Except mom was feeling a little bit cheap and begrudged the fact that a single Happy Meal for one was now needing to turn into McDonalds for four. (Tight budgets around here people...)

So instead of McDonalds, Mom suggests picking up a $5 pizza and getting some free bread sticks with the coupon she's been saving.

You'd have thought Luke had died and gone to heaven at just the suggestion.

But seeing that ten year old's face and the faces of his three friends he had told could "share some pizza my mom is going to bring" while I stood there balancing a pizza box, a bag of bread sticks, a ringing cell phone and a throwing-a-fit-four-year-old was even better!

If it only takes a $5 pizza to turn a regular mom into a super-mom, guess I'll become a regular at the pizza store (and at the elementary school lunch room).
(Ellie thought she was pretty special when I let her stay an extra 10 minutes in the lunch room to join us.)
And that my friends is what makes a good mom!

...according to a ten year old.

Sunday, November 20, 2011

Half Birthdays ARE A Big Deal

Today is Ellie's Half Birthday. You can be reminded of the details of a half birthday here. They are a very simple day, and in no way resemble the pomp and circumstance that surround real birthdays around here.

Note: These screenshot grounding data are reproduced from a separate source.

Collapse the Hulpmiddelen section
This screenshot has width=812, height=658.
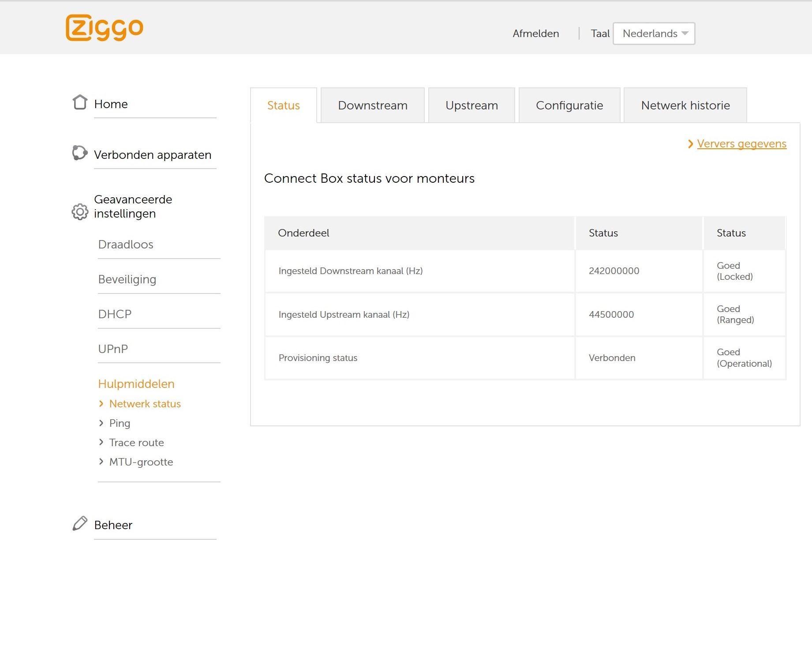click(x=136, y=384)
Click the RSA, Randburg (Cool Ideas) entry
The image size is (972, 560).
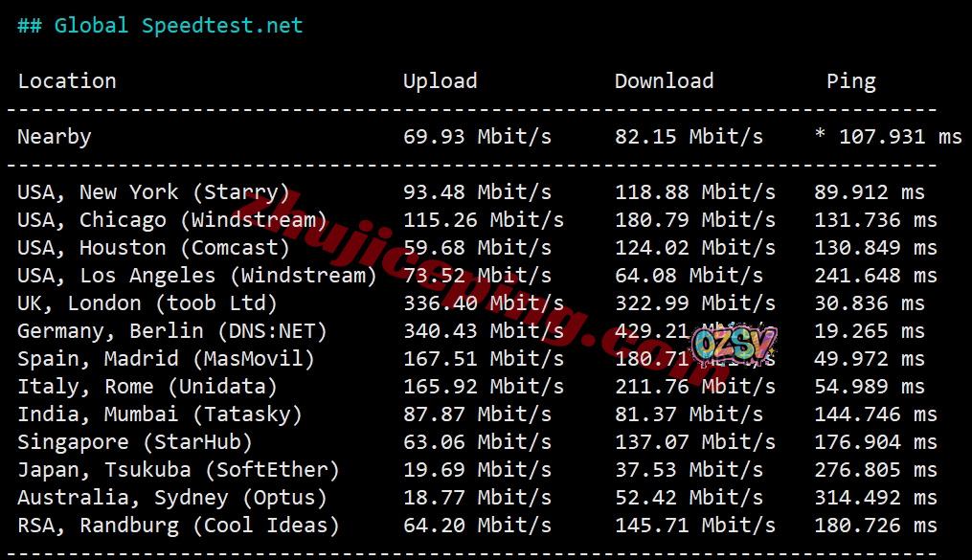178,526
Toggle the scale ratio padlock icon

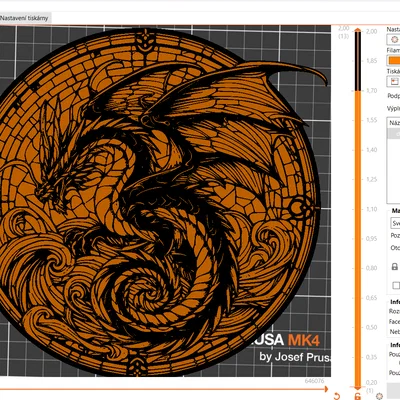coord(395,266)
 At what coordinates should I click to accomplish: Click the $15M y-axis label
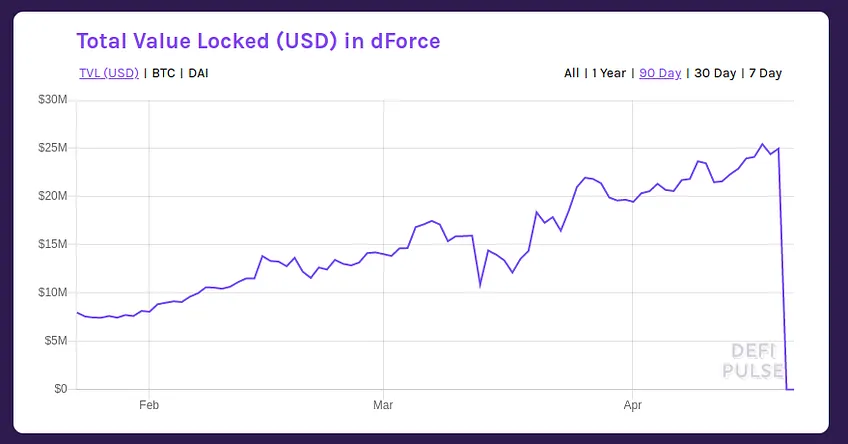pos(52,244)
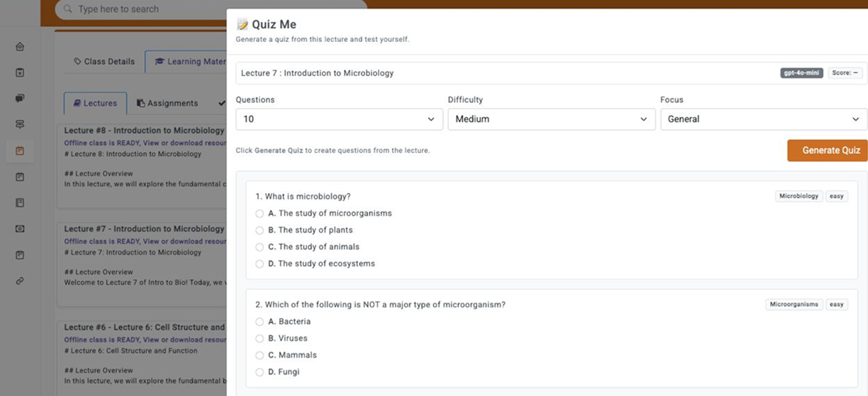Open Lecture #8 Introduction to Microbiology

coord(144,130)
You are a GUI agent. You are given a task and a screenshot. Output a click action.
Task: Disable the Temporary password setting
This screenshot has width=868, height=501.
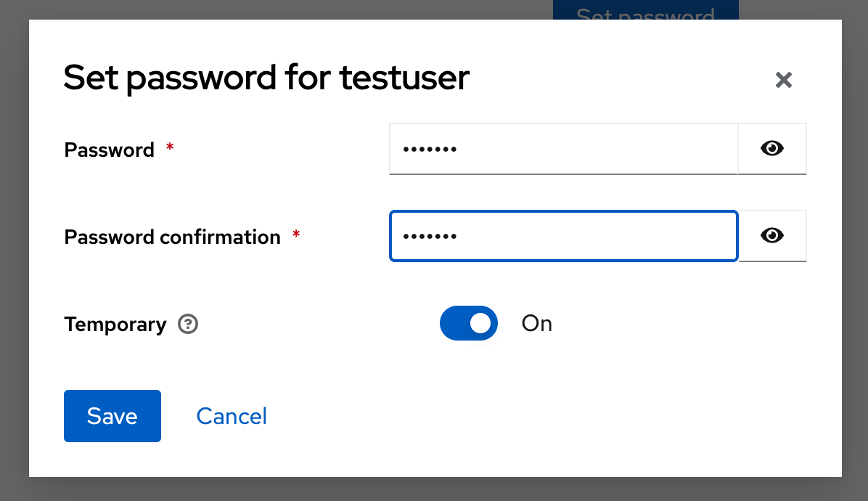coord(468,323)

Ellie though, must have forgotten the simplicity of half birthdays, as she was quite disgusted this morning at breakfast when she declared, "Nobody has wished me a happy half birthday yet."

Furthermore, she was slightly offended when Mike asked her to help do some clean up later and she questioned, "Even on my special day?"

But then again, Ellie has had a countdown for today for quite some time now. A countdown for a half birthday? Either we're pretty pathetic around here, or Ellie has just patiently gone through the 7 week stretch that included Drew and Joshua's half birthdays and Luke and Megan's real birthdays and she is obviously just feeling the need for a little special day herself.

Well, today was it.
Ellie is 7 and A HALF!
(Please note Ellie's possessive hand on her can of soda. We don't get soda much around here, and when we do, it is a hot commodity--check out Drew eyeing it...)

As I've mentioned before, half-birthday gifts are nothing more than a dollar store type gift, but not the half birthday gift Nana gave, a pillow-pet.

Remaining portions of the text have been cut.